(Collection entries)
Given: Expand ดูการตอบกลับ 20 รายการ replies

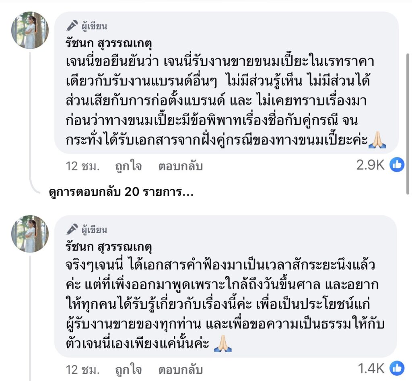Looking at the screenshot, I should click(121, 192).
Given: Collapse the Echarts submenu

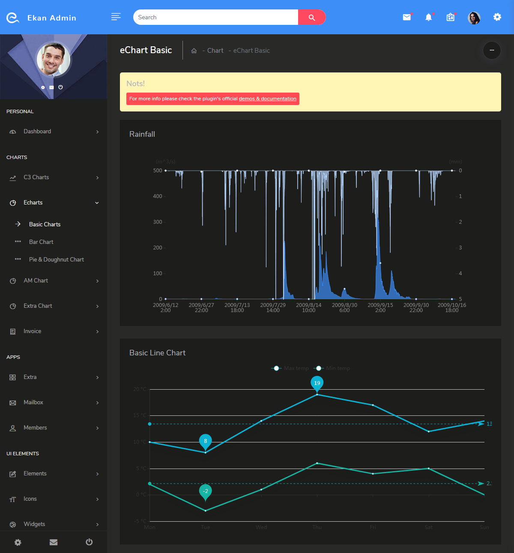Looking at the screenshot, I should (x=33, y=202).
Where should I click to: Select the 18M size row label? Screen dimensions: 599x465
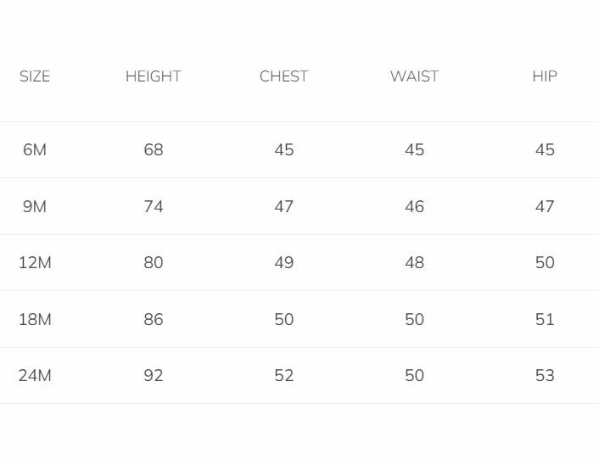35,320
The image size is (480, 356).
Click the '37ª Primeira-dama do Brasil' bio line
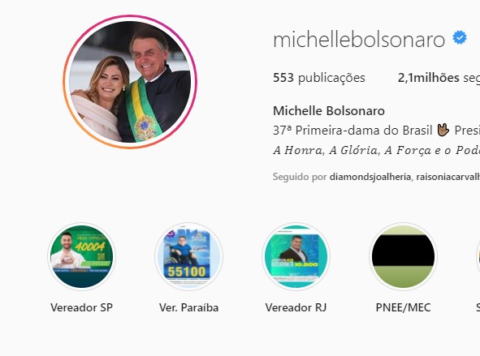pos(352,131)
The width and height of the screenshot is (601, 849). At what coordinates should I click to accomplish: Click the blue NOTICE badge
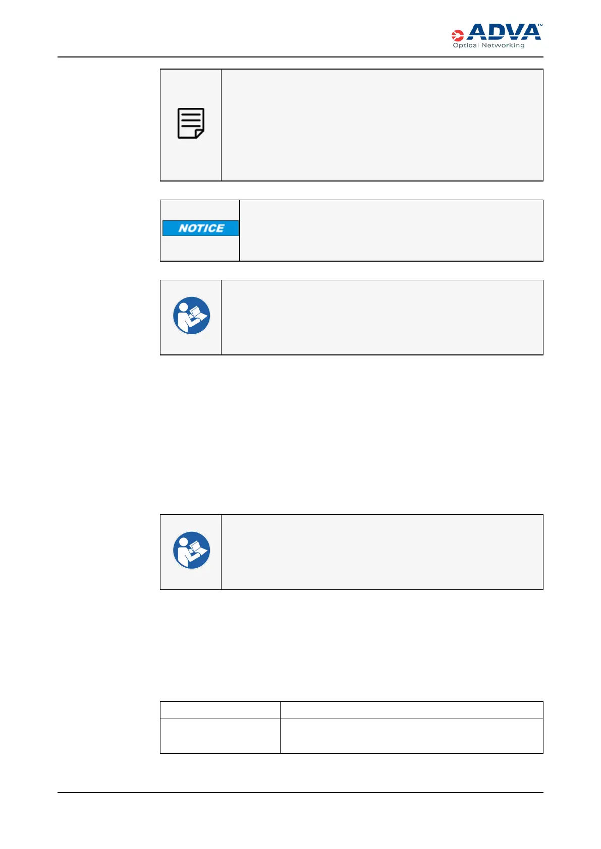tap(200, 228)
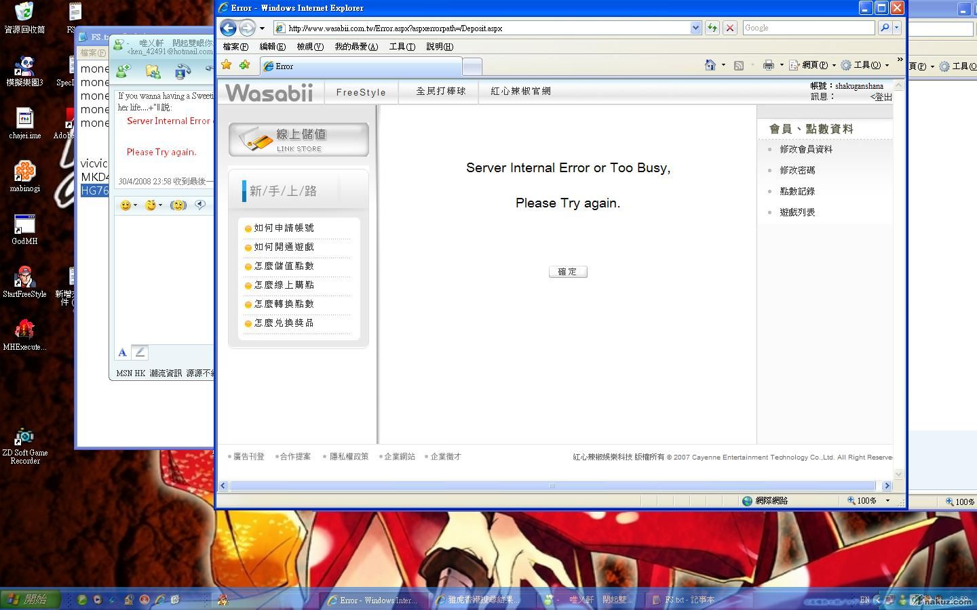
Task: Click the Google search magnifier icon
Action: [x=884, y=28]

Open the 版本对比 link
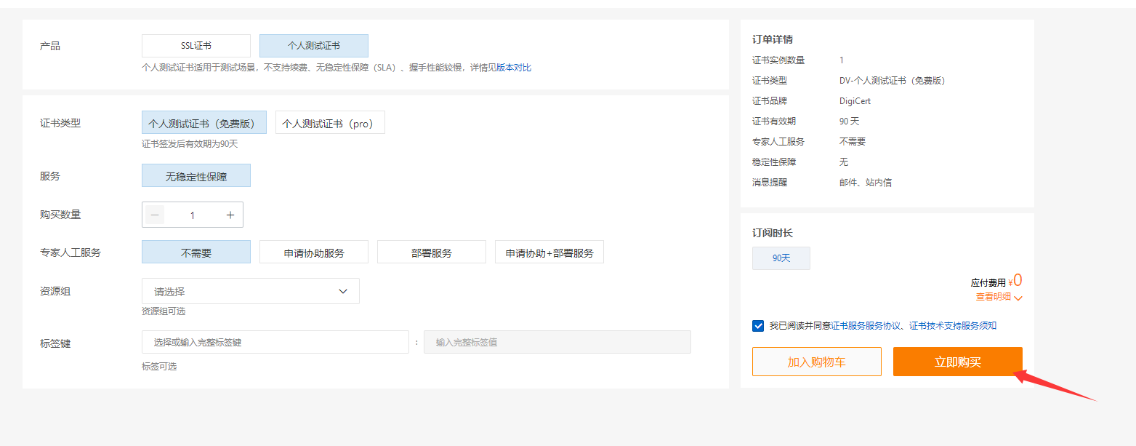point(514,68)
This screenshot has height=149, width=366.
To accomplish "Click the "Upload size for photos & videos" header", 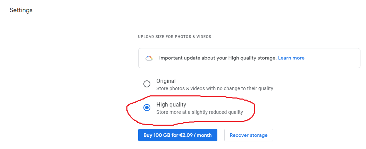I will tap(174, 37).
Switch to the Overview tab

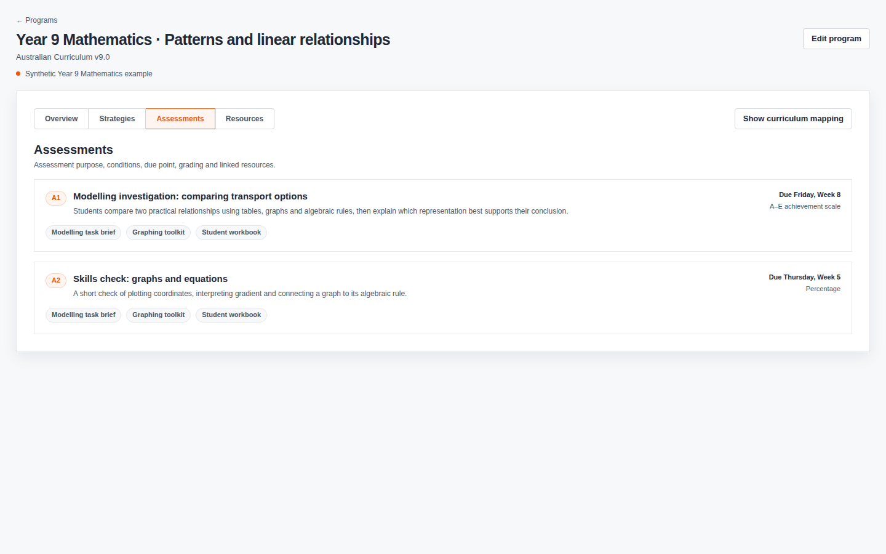(x=62, y=119)

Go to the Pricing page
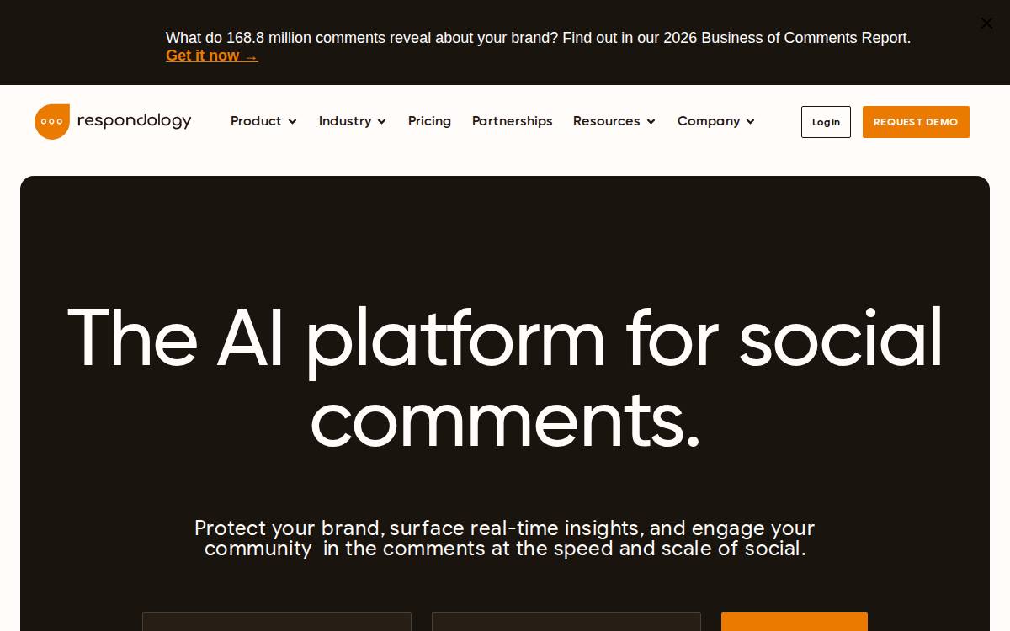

#### Work required:
Leaving pictures aside, give again word for word each line from the one with "Switch to the Overview tab" to the final line of the entries.

#### Result below:
Switch to the Overview tab

(x=62, y=119)

Go to the Pricing page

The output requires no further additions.